Trop parents, pas assez amants?
- Par
- Karine Tremblay
- Publié:
- 6 avril 2006
- Mise à jour:
- 27 mai 2010
On s'était promis que l'arrivée des enfants ne changerait rien à notre vie de couple. On croyait – un peu bêtement, avouez! - que Junior dormirait 20 heures sur 24, nous laissant libres de batifoler comme avant. Et le voilà qui arrive. Secousse sismique.
Tout petit qu'il est, bébé bouleverse notre vie en grand. Le sexe, comme le reste, en prend souvent pour son rhume… Et ça ne s'arrange pas nécessairement lorsque notre petit ange entre à l'école!
La grande majorité des couples doivent réajuster leur vie sexuelle après la naissance d'un enfant. Souvent bien davantage que ce qu'ils avaient imaginé. «L'arrivée d'un bébé ébranle énormément le couple. En devenant parents, certains s'oublient en tant qu'hommes et femmes, amants et maîtresses. Il y a beaucoup de séparations post-bébé parce que l'adaptation à cette nouvelle vie ne s'est pas faite, les conjoints n'ont pas créé un nouvel équilibre en se préservant un espace à eux», souligne la psychologue Brigitte Hénault, qui conseille d'aborder la question avant l'arrivée de bébé.

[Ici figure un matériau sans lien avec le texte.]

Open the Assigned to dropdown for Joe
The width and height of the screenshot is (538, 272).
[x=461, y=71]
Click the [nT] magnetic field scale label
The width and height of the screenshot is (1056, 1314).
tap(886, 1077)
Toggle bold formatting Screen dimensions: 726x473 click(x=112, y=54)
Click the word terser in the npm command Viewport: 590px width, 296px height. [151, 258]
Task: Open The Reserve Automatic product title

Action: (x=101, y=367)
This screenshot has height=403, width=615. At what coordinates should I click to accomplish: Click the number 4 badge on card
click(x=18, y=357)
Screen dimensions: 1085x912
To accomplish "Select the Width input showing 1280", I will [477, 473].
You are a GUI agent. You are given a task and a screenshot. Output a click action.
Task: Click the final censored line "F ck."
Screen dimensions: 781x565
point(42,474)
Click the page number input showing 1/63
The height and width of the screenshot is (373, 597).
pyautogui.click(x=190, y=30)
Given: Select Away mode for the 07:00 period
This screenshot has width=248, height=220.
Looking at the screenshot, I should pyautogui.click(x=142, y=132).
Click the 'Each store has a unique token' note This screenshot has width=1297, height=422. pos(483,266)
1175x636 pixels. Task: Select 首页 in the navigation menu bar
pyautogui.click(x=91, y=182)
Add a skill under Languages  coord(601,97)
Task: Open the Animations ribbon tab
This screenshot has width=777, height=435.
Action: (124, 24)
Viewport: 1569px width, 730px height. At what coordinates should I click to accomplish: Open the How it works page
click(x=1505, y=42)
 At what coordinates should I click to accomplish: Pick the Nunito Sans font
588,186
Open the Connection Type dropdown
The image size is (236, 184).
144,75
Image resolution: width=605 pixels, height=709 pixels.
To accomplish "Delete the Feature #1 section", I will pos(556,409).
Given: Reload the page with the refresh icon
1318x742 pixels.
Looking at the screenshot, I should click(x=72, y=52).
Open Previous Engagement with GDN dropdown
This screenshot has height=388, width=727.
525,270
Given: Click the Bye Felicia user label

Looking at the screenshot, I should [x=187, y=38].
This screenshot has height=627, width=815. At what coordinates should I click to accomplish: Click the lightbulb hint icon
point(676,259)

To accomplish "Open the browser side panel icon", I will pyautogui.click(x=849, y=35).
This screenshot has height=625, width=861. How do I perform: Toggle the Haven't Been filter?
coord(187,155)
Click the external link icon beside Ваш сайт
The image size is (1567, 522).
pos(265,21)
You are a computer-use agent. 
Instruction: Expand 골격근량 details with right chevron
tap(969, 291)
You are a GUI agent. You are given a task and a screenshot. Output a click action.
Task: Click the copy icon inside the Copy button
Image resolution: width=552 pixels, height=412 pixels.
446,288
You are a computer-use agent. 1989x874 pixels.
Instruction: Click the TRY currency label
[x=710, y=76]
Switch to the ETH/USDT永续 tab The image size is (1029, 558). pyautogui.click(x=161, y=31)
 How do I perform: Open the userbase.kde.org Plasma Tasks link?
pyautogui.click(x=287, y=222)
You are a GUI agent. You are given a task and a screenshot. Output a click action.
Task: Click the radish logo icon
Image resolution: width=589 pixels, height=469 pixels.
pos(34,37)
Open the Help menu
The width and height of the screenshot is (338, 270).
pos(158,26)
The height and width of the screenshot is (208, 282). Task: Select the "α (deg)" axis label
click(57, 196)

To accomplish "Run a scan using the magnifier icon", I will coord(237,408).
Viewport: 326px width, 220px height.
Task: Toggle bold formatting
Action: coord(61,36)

Aux premières loges des enquiquineurs, il y a évidemment dame fatigue. Le goût de faire l'amour se retrouve souvent loin derrière le fantasme numéro un de tout nouveau parent: dormir. Si possible plus de quatre heures d'affilée.
Les hormones en montagnes russes n'aident pas non plus. Notre corps a mis neuf mois pour fabriquer un bébé, normal qu'il en prenne quelques-uns pour récupérer. C'est d'autant plus vrai si on allaite. Ceci parce que, en présence de la prolactine, hormone favorisant la lactation, les ovaires cessent de produire la petite quantité de testostérone qu'ils fabriquent normalement et qui fouettent la libido. L'équation est simple. Pas de testostérone = peu ou pas d'appétit sexuel.
Sur le plan psychologique, il y a l'apprivoisement du nouveau rôle parental qui exige ajustements. L'image qu'on a de soi et de l'autre est bouleversée, sans compter qu'on peut avoir du mal à accepter ce corps qu'on ne reconnaît plus. Pas étonnant que l'amazone en nous dorme parfois au quatrième sous-sol!